Adobe Flash Ads Launching Clipboard Hijack Attacks

bullyBEEF writes "Malicious hackers are using booby-trapped Flash banner ads to hijack clipboards for use in rogue security software attacks. In the Web attacks, which affect Mac, Windows, and Linux users running Firefox, IE, and Safari, bad guys are seizing control of the machine's clipboard (probably using the Flash command setClipboard) and inserting a hard-to-delete URL that points to a fake anti-virus program. A number of legitimate sites have been seen to host ads carrying the attack — including Newsweek, Digg, and MSNBC.com. Researcher Aviv Raff offers a harmless demo of how it's done."

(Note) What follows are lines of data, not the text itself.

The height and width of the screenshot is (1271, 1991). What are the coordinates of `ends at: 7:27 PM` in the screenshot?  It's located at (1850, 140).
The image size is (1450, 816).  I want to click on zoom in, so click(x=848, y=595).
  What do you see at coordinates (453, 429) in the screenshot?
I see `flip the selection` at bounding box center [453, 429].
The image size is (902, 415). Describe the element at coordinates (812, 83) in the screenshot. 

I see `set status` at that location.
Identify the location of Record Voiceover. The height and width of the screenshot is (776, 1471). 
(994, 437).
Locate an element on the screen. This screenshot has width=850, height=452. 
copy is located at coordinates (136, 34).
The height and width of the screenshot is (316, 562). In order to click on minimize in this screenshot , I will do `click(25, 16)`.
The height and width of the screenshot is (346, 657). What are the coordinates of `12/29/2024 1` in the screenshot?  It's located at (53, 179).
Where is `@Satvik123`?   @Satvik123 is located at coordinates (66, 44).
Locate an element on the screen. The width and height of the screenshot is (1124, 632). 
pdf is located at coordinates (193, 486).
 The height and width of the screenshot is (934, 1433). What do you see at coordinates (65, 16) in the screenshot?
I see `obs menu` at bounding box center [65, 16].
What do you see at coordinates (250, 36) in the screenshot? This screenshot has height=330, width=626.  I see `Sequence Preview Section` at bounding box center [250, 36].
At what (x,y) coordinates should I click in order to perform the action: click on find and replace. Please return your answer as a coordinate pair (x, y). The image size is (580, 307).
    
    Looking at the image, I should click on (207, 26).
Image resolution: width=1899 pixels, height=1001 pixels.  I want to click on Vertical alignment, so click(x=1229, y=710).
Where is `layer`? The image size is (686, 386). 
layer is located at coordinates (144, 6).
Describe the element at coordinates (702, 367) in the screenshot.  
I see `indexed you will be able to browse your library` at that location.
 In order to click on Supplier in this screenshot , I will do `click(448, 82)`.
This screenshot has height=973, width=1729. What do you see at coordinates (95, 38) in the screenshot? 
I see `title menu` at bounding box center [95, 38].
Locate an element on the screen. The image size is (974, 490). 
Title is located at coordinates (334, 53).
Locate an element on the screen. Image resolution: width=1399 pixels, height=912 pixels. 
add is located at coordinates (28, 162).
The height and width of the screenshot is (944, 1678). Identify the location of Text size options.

Re:confirmed on mac os x 10.5.4

[fermion]

Honestly, when Apple put out Safari without a built in flash blocker, it spelt the beginning of the end. Apple now, like MS, treats users as a means to generate a long term profit stream, not like a customer who paid a huge amount of money for a machine and expects to be treated as a customer.

Fortunately there is camino. Unfortunately most people don't use it. Flash is really enemy #1 in terms of security, and it would be nice if Adobe would build in a mandatory stop/start button into the specification. Fortunately, there is still no flash on the iPhone, and if we are lucky there never will be.